#### ACTIVITY
Within the records below, repeat each line exactly but keep every picture out of the copy.

#### Stored data entries
------------------------------------------------------------------------
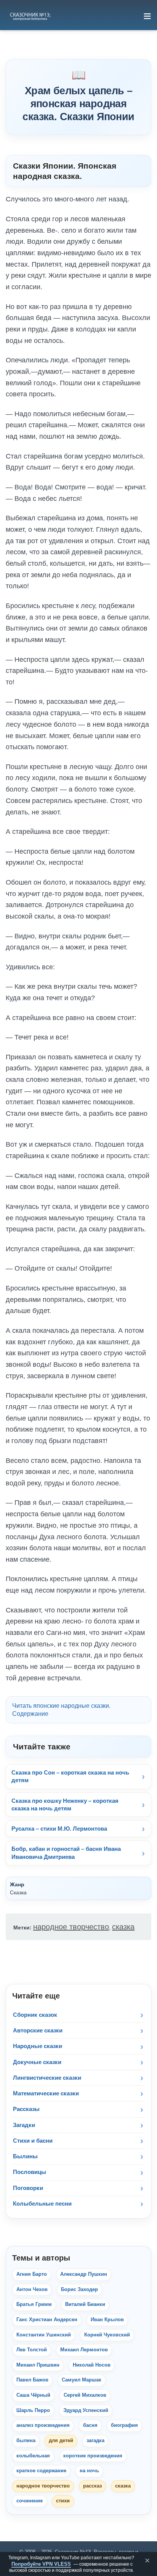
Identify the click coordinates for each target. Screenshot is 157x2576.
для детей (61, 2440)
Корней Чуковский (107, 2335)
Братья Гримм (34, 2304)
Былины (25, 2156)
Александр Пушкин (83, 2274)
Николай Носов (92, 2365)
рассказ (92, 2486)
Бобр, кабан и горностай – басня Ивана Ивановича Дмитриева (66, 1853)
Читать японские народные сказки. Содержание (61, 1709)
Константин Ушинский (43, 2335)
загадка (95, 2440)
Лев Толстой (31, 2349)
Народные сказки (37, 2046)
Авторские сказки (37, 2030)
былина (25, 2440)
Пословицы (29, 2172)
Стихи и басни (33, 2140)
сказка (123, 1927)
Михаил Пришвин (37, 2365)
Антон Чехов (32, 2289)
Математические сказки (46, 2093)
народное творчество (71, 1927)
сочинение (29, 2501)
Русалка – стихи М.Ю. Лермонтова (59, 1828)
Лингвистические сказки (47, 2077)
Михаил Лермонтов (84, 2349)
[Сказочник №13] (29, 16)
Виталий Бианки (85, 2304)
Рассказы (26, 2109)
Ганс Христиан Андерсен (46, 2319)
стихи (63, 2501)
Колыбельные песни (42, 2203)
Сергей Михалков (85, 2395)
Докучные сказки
------------------------------------------------------------------------
#### REPLY
Identify the click coordinates for each target. Screenshot is 157x2576.
для детей (61, 2440)
Корней Чуковский (107, 2335)
Братья Гримм (34, 2304)
Былины (25, 2156)
Александр Пушкин (83, 2274)
Николай Носов (92, 2365)
рассказ (92, 2486)
Бобр, кабан и горностай – басня Ивана Ивановича Дмитриева (66, 1853)
Читать японские народные сказки. Содержание (61, 1709)
Константин Ушинский (43, 2335)
загадка (95, 2440)
Лев Толстой (31, 2349)
Народные сказки (37, 2046)
Авторские сказки (37, 2030)
былина (25, 2440)
Пословицы (29, 2172)
Стихи и басни (33, 2140)
сказка (123, 1927)
Михаил Пришвин (37, 2365)
Антон Чехов (32, 2289)
Математические сказки (46, 2093)
народное творчество (71, 1927)
сочинение (29, 2501)
Русалка – стихи М.Ю. Лермонтова (59, 1828)
Лингвистические сказки (47, 2077)
Михаил Лермонтов (84, 2349)
[Сказочник №13] (29, 16)
Виталий Бианки (85, 2304)
Рассказы (26, 2109)
Ганс Христиан Андерсен (46, 2319)
стихи (63, 2501)
Колыбельные песни (42, 2203)
Сергей Михалков (85, 2395)
Докучные сказки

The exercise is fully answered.